Las organizaciones de agricultores y transportistas aceptaron suspender las movilizaciones previstas como un gesto de diálogo, mientras que las autoridades federales se comprometieron a mantener abiertas mesas de trabajo para atender sus principales demandas. Entre ellas destacan los bajos precios de los productos agrícolas, la inseguridad en carreteras y la necesidad de revisar políticas públicas que impactan directamente al campo mexicano.
Durante los días previos al acuerdo, los productores habían advertido que podrían retomar bloqueos en autopistas y puntos estratégicos si no se alcanzaban soluciones concretas. Esta situación generó preocupación entre comerciantes, transportistas y ciudadanos, especialmente por el riesgo de afectaciones económicas y logísticas en una temporada clave para las familias mexicanas.
Desde el gobierno se subrayó que el diálogo fue fundamental para evitar una escalada del conflicto y garantizar el libre tránsito de personas y mercancías. Las autoridades señalaron que el objetivo es construir soluciones de fondo sin recurrir a acciones que perjudiquen a terceros, y reconocieron la importancia del sector agrícola para la economía y la seguridad alimentaria del país.

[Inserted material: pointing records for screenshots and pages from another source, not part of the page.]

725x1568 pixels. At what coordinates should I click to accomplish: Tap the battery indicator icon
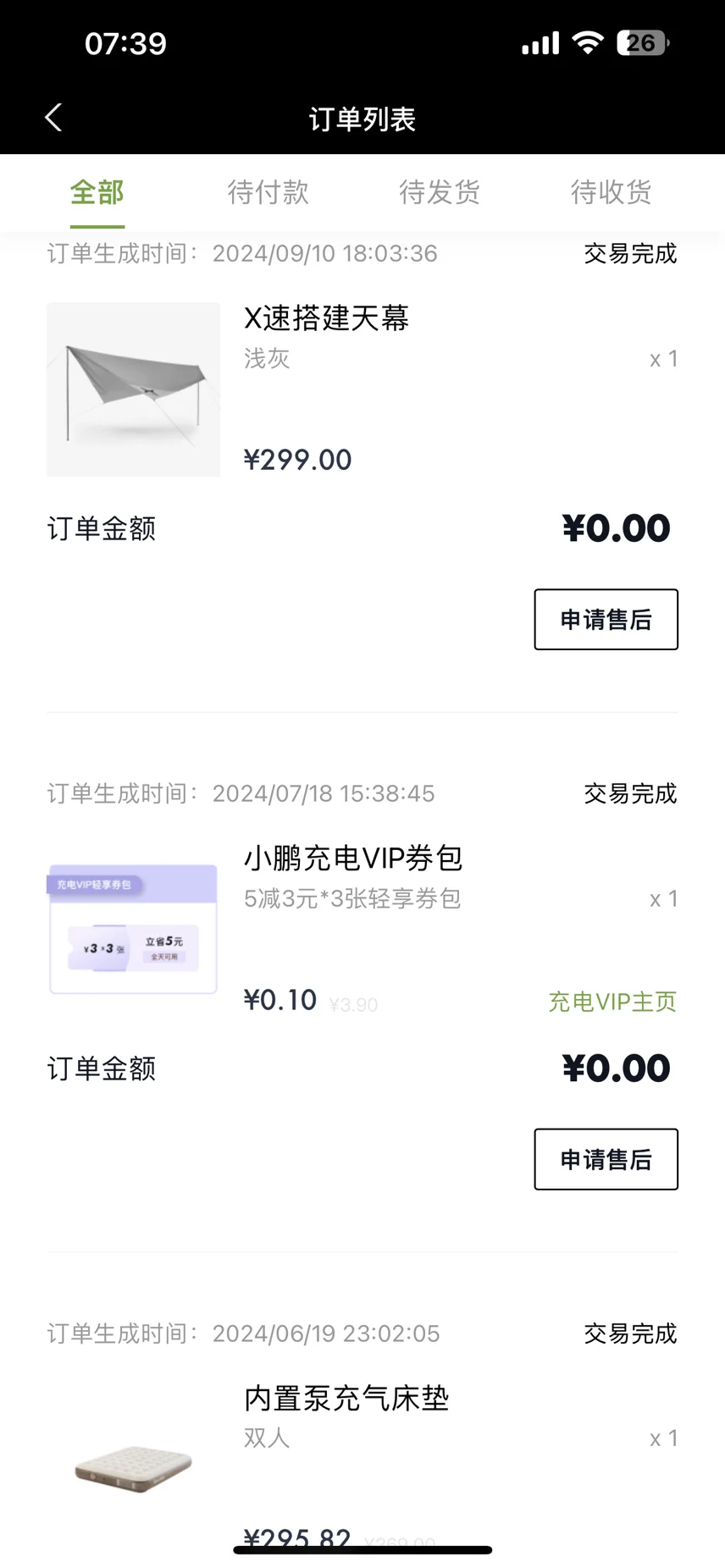click(643, 42)
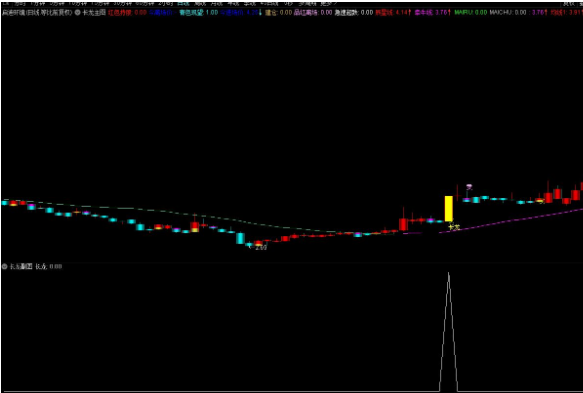Select the large yellow candlestick
This screenshot has height=393, width=583.
[x=449, y=209]
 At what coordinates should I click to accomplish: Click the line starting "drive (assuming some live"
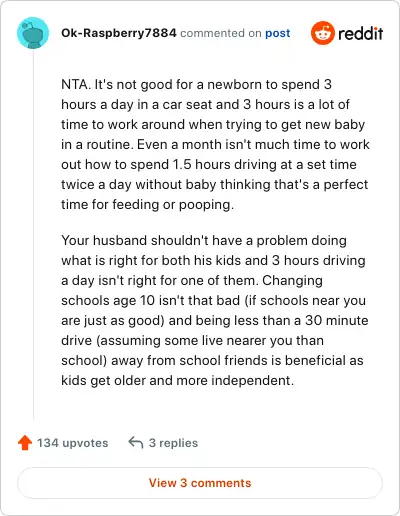click(193, 340)
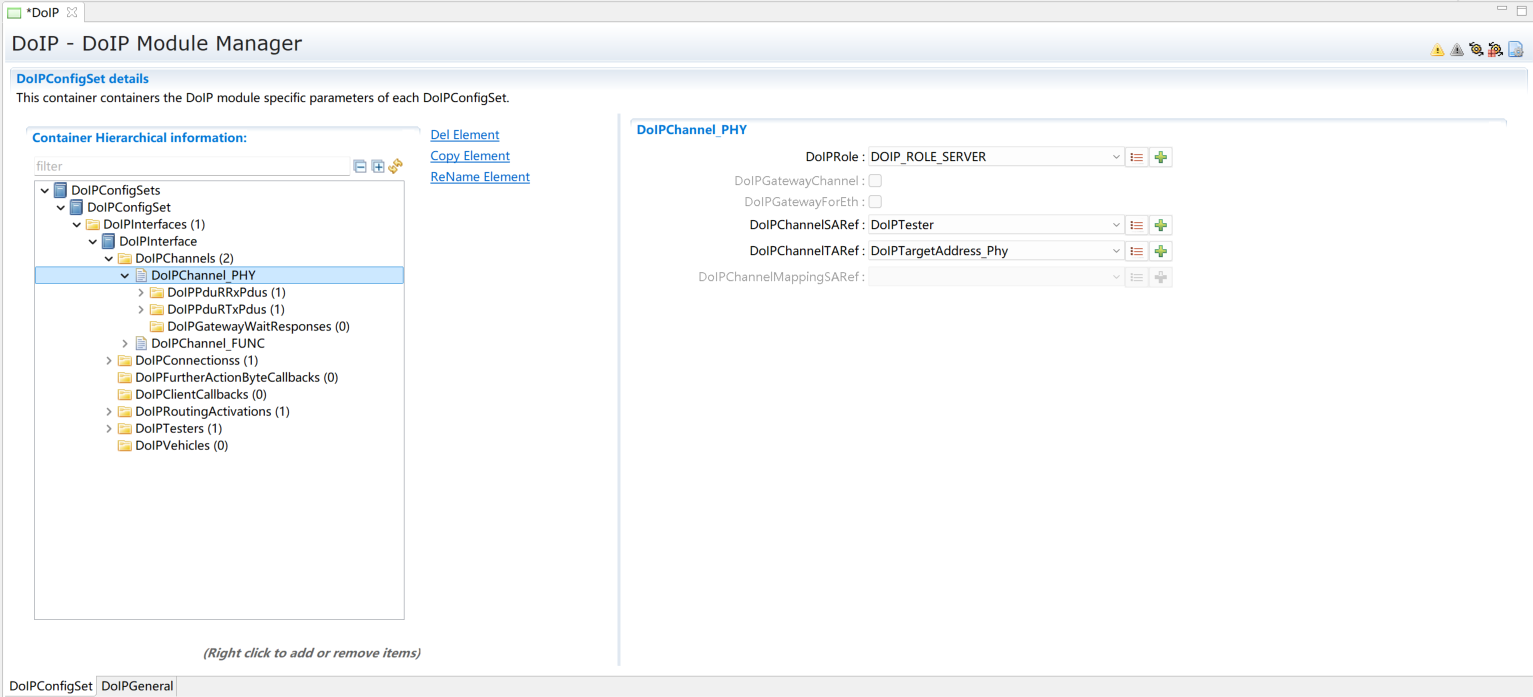Click the yellow warning triangle icon
Viewport: 1533px width, 697px height.
1437,50
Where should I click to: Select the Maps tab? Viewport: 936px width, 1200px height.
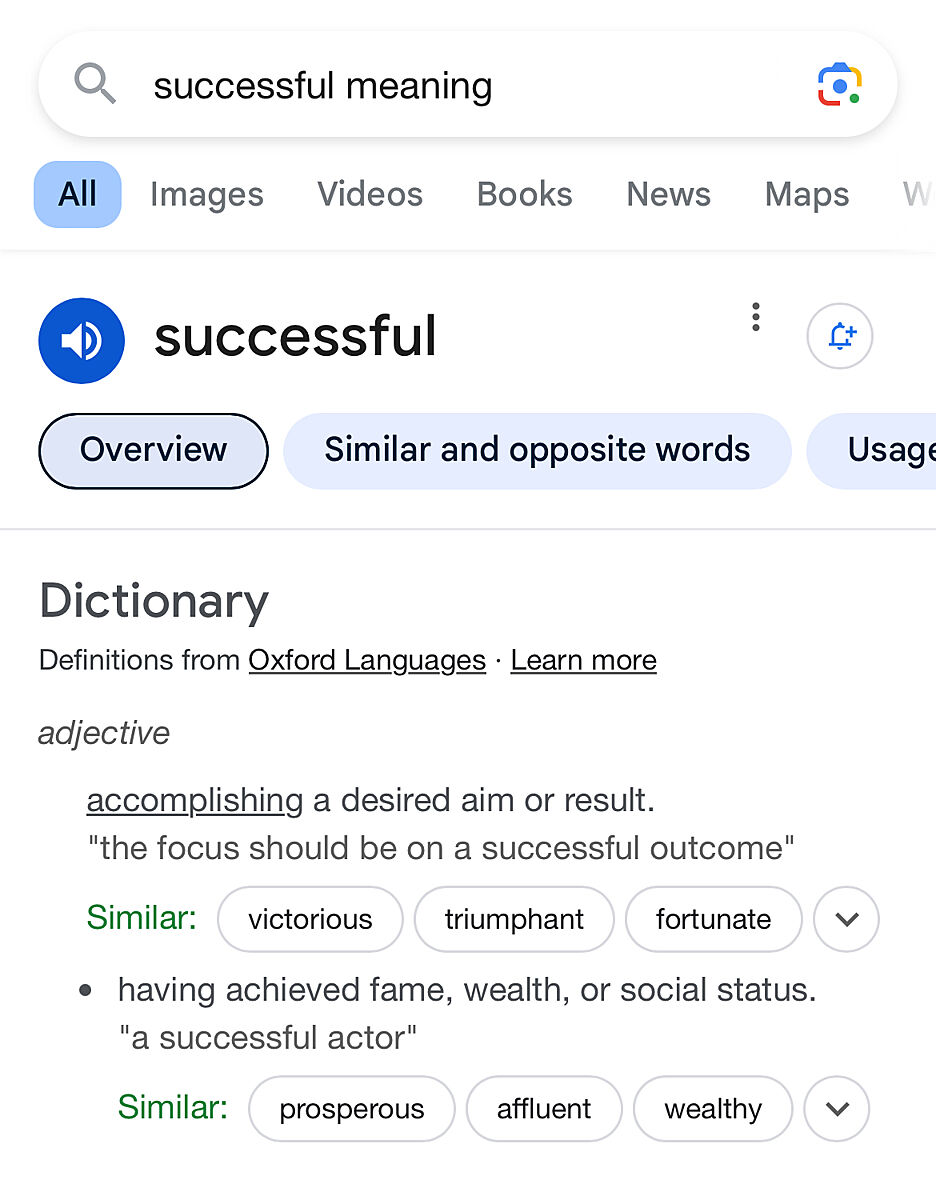tap(807, 194)
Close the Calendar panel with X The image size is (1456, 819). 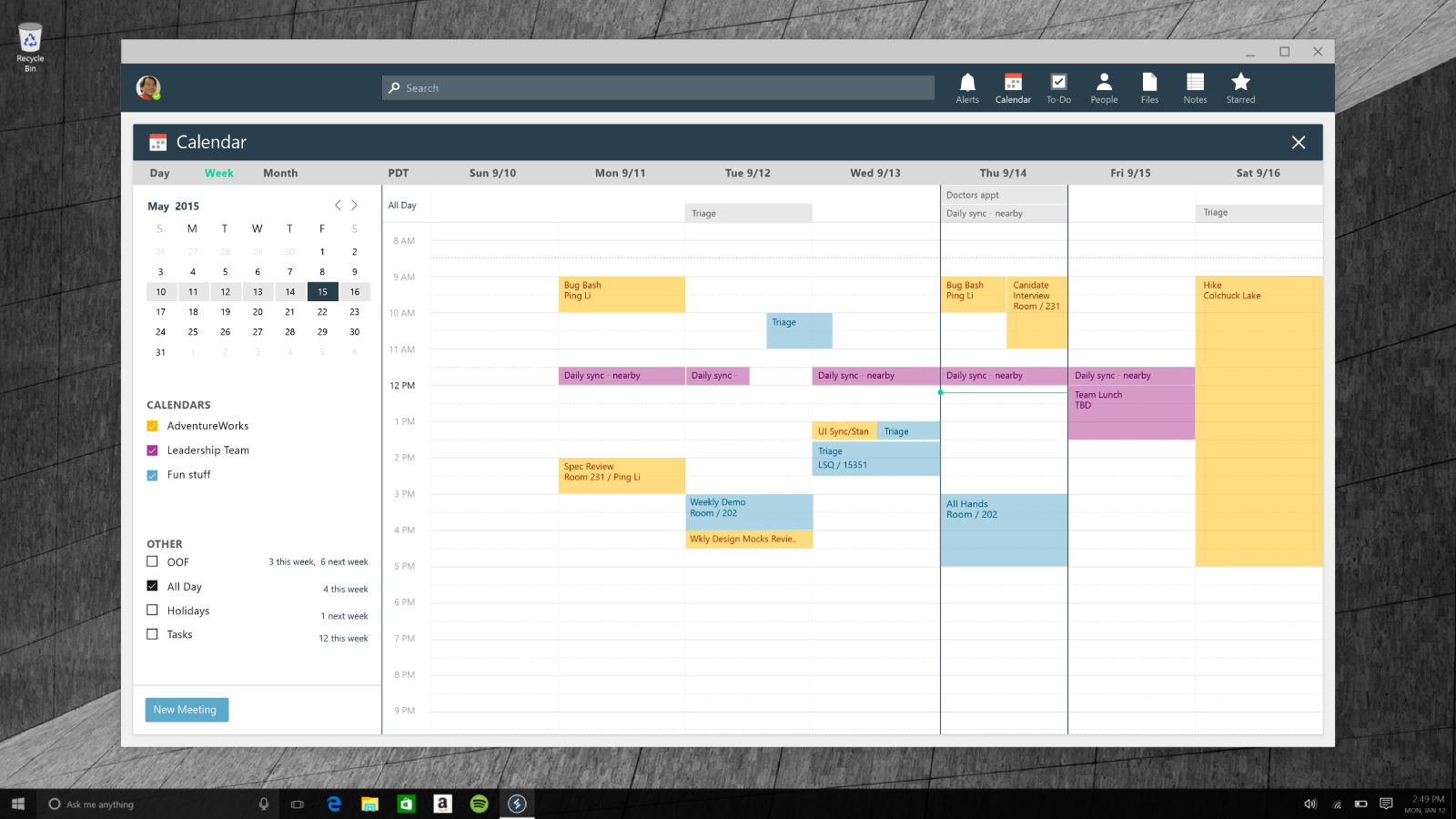[x=1298, y=142]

Para muchos productores, este acuerdo con agricultores representa un alivio temporal y una oportunidad para que sus reclamos sean escuchados de manera institucional. Aunque los problemas del campo no quedan resueltos de inmediato, la suspensión de los bloqueos permite cerrar el año sin mayores tensiones y abre la puerta a negociaciones que podrían definir el rumbo del sector en los próximos meses.